--- Texto suministrado ---
+---+
La habitación de los niños 11 Sep 2005

Des Forêts, maestro del silencio

La Nación | Hugo Beccacece

El magnífico libro de cuentos La habitación de los niños (El cuenco de plata) condensa las preocupaciones del formidable escritor francés.

 

Cómo estar seguro de lo que se dice, de las verdaderas intenciones de lo que cada uno de nosotros y los otros dicen? ¿En qué momento y de qué modo la memoria traiciona al que recuerda y, en definitiva, a todos? ¿De qué están hechos el tiempo, la palabra y, sobre todo, el silencio? Los cuatro magníficos relatos de La habitación de los niños (El cuenco de plata), de Louis-René des Forêts, plantean estas preguntas y las dejan suspendidas en el aire como el misterio de la propia existencia.

Autor de una obra exquisita, profundamente original, pero no muy extensa, Louis-René des Forêts (1918-2000) es un escritor francés prácticamente desconocido en la Argentina y poco frecuentado en Francia a pesar de la calidad de sus libros, del enorme prestigio del que gozó en vida entre sus colegas (Georges Bataille, Michel Leiris, Raymond Queneau, Maurice Blanchot e Yves Bonnefoy, entre otros, eran sus admiradores) y de la influencia que ejerce hoy sobre autores como Pascal Quignard, Richard Millet y Jean-Benoît Puech.

Des Forêts vivió buena parte de su niñez como pupilo en varios colegios. El período que pasó en un internado jesuita de Bretaña parece haberlo marcado. Los cuestionamientos y la introspección sofocante a los que somete a sus personajes tienen mucho de un minucioso escrutinio religioso, de una implacable persecución metafísica. La claridad y la elegancia con que expone los argumentos más complejos, la precisión casi fastidiosa con que registra cada matiz, cada vacilación de la voluntad y de los sentimientos se expresan en un lenguaje que tiene la pureza de los clásicos.

Después de una frustrada y juvenil vocación naval, Des Forêts descubrió la poesía en los textos de Baudelaire, de Shakespeare, de Goethe y de Rimbaud. Durante la Segunda Guerra Mundial, fue miembro de la Resistencia. Su trabajo como escritor estuvo escandido por varios períodos de retiro. Después de la muerte de una hija en los años 60, Des Forêts calló durante largo tiempo. La habitación de los niños, el libro de relatos que ahora se edita, recibió el Premio de los Críticos en 1969 y más tarde el Premio Nacional de Letras. En 1997, tres años antes de su muerte, publicó Ostinato, especie de libro de memorias (algunos las califican de "fragmentarias") en el que no hay nombres propios ni anécdotas sino reflexiones y apuntes sobre hechos cotidianos: recuerdos que son sobre todo registros de una voz y de una mirada.
+---+
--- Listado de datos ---

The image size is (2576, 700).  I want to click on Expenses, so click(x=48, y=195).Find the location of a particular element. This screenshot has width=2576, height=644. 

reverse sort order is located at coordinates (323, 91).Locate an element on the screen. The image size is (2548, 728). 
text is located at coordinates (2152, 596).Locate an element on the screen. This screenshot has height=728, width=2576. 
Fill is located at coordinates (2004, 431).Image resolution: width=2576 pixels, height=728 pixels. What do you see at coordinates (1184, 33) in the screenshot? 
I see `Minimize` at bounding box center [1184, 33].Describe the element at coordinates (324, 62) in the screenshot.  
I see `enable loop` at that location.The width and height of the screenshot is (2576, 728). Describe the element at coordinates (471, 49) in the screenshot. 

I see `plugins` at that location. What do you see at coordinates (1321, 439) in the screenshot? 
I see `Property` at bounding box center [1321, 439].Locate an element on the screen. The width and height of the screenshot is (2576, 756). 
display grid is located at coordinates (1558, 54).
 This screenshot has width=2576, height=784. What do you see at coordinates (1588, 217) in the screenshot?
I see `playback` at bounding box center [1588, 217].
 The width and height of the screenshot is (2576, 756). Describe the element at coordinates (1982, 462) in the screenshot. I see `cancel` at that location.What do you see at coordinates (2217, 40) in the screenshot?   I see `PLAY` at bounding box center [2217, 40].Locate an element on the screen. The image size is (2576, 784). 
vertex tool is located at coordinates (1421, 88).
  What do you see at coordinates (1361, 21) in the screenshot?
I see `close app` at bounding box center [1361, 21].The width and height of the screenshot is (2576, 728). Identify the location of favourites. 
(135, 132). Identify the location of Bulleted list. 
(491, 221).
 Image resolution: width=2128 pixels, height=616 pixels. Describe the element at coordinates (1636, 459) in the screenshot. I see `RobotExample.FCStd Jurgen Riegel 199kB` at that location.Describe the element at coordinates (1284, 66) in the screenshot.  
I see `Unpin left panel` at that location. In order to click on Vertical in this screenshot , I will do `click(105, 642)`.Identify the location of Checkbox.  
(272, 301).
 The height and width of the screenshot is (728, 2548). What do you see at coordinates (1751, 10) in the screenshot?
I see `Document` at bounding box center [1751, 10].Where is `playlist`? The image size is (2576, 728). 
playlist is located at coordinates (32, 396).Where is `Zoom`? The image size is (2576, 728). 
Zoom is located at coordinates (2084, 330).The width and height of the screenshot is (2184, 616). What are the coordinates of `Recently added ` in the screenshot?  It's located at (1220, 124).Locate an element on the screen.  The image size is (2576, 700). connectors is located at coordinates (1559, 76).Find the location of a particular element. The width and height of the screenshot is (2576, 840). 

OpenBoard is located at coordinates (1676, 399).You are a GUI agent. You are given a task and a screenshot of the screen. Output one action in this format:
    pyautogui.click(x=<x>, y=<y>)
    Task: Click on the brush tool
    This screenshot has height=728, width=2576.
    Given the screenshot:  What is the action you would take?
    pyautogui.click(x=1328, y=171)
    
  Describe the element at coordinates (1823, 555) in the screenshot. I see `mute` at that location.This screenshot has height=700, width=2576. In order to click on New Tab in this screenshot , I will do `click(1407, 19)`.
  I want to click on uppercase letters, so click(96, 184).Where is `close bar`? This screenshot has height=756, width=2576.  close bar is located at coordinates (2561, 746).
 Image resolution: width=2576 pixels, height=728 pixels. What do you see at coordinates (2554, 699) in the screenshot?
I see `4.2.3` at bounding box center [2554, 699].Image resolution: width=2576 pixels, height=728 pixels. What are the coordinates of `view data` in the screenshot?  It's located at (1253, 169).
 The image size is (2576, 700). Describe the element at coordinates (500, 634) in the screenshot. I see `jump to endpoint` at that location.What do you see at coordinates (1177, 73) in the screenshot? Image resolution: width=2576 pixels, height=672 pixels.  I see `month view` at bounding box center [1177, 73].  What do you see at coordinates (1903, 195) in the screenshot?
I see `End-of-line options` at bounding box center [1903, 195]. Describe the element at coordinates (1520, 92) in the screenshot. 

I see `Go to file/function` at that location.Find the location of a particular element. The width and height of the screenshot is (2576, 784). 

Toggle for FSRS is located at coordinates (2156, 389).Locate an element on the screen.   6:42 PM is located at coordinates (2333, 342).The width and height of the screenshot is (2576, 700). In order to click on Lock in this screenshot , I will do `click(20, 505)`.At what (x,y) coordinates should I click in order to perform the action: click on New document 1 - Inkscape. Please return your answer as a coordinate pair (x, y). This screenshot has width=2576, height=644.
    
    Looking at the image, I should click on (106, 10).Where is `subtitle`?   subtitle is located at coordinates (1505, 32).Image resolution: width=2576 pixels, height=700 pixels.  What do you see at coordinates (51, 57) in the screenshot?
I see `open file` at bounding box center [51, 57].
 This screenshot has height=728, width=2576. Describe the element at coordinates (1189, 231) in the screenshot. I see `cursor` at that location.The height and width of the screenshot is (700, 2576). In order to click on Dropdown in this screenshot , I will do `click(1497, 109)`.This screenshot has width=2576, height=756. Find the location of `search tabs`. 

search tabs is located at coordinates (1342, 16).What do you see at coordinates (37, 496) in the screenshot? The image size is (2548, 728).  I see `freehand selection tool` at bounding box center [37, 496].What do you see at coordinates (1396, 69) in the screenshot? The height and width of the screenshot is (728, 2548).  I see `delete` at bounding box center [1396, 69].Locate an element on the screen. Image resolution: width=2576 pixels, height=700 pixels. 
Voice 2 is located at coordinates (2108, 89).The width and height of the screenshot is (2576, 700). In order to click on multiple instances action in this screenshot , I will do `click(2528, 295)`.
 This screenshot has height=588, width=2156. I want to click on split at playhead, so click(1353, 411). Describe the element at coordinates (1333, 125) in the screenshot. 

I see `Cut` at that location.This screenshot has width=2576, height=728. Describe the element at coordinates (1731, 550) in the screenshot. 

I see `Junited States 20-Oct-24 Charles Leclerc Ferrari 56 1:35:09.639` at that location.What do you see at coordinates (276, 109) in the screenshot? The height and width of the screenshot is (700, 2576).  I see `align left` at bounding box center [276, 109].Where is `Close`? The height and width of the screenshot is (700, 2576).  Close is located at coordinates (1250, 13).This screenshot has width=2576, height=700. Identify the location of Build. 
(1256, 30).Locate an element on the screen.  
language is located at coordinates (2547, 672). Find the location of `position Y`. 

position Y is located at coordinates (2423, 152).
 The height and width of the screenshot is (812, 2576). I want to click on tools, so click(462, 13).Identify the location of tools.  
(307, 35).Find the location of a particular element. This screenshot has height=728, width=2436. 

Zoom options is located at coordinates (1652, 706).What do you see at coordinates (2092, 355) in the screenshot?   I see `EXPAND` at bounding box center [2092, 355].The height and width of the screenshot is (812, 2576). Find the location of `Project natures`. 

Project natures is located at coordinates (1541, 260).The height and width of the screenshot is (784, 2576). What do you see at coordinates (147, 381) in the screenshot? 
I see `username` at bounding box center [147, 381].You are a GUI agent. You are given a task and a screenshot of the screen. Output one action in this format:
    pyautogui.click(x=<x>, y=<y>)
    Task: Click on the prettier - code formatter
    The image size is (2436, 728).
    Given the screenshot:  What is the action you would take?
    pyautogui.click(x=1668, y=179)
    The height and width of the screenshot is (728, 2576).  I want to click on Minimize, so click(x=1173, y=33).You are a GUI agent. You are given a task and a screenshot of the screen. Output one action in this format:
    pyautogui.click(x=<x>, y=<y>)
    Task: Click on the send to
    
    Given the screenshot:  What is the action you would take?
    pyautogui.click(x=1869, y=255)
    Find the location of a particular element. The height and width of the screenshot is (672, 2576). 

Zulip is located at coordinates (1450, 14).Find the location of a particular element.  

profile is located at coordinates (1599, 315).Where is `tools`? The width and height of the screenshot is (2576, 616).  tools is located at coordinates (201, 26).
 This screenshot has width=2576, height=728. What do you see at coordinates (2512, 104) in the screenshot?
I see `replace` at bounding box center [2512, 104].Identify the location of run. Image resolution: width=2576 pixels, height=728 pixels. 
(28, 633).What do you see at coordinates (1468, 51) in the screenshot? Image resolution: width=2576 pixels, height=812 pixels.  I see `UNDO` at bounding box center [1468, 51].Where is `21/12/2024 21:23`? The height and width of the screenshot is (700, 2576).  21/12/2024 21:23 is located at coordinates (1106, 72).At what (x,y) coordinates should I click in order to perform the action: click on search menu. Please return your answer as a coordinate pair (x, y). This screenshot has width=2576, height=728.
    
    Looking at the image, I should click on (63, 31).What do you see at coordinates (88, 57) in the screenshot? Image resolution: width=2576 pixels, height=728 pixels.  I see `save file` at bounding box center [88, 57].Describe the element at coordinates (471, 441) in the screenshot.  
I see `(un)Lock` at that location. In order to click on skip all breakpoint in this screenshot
+---+
--- La tarea ---
¿Cómo seguiría el artículo sobre Louis-René des Forêts? Continúalo a partir de su última oración.

--- Resultado de la tarea ---
Para completar el perfil de este hombre, para quien el silencio era el fundamento mismo de la existencia más que un atributo antropológico, conviene decir que Des Forêts fue uno de los críticos musicales más importantes de Francia. Sólo quien comprende el valor del silencio y lo que éste revela puede entender acabadamente la música como él.

La habitación de los niños condensa los temas que preocuparon a Des Forêts durante toda su vida. En el primero de los cuentos, "Los grandes momentos de un cantante", del que brindamos un anticipo, el narrador busca desentrañar un enigma que nadie, ni siquiera el hombre que debería estar al tanto de los detalles más íntimos de ese acertijo, el cantante, pudo resolver. Dos veces el narrador escuchó la voz más bella del siglo, la del tenor Frédéric Molieri. De niño, Molieri había estudiado violín y oboe. Era un buen instrumentista, pero no un virtuoso; en parte, por propia decisión. Había evitado todas las posibilidades de convertirse en un solista y, en cambio, había preferido integrar de un modo casi anónimo grandes orquestas. Su instrumento, en medio de los otros, podía pasar inadvertido, como su voz. Hasta que se produjo una extraña coincidencia: el gran tenor que debía cantar el papel del protagonista en Don Juan de Mozart debió dejar la representación abrumado por una supuesta borrachera que lo había llevado a dar un giro insólito a su interpretación del personaje mozartiano. Molieri, por su parte, había pedido que lo incluyeran entre los músicos que aparecían en escena para tocar en la fiesta que ofrece Don Juan al final del primer acto. Podía ver, entonces, los detalles más ínfimos de las aventuras del tenor ebrio.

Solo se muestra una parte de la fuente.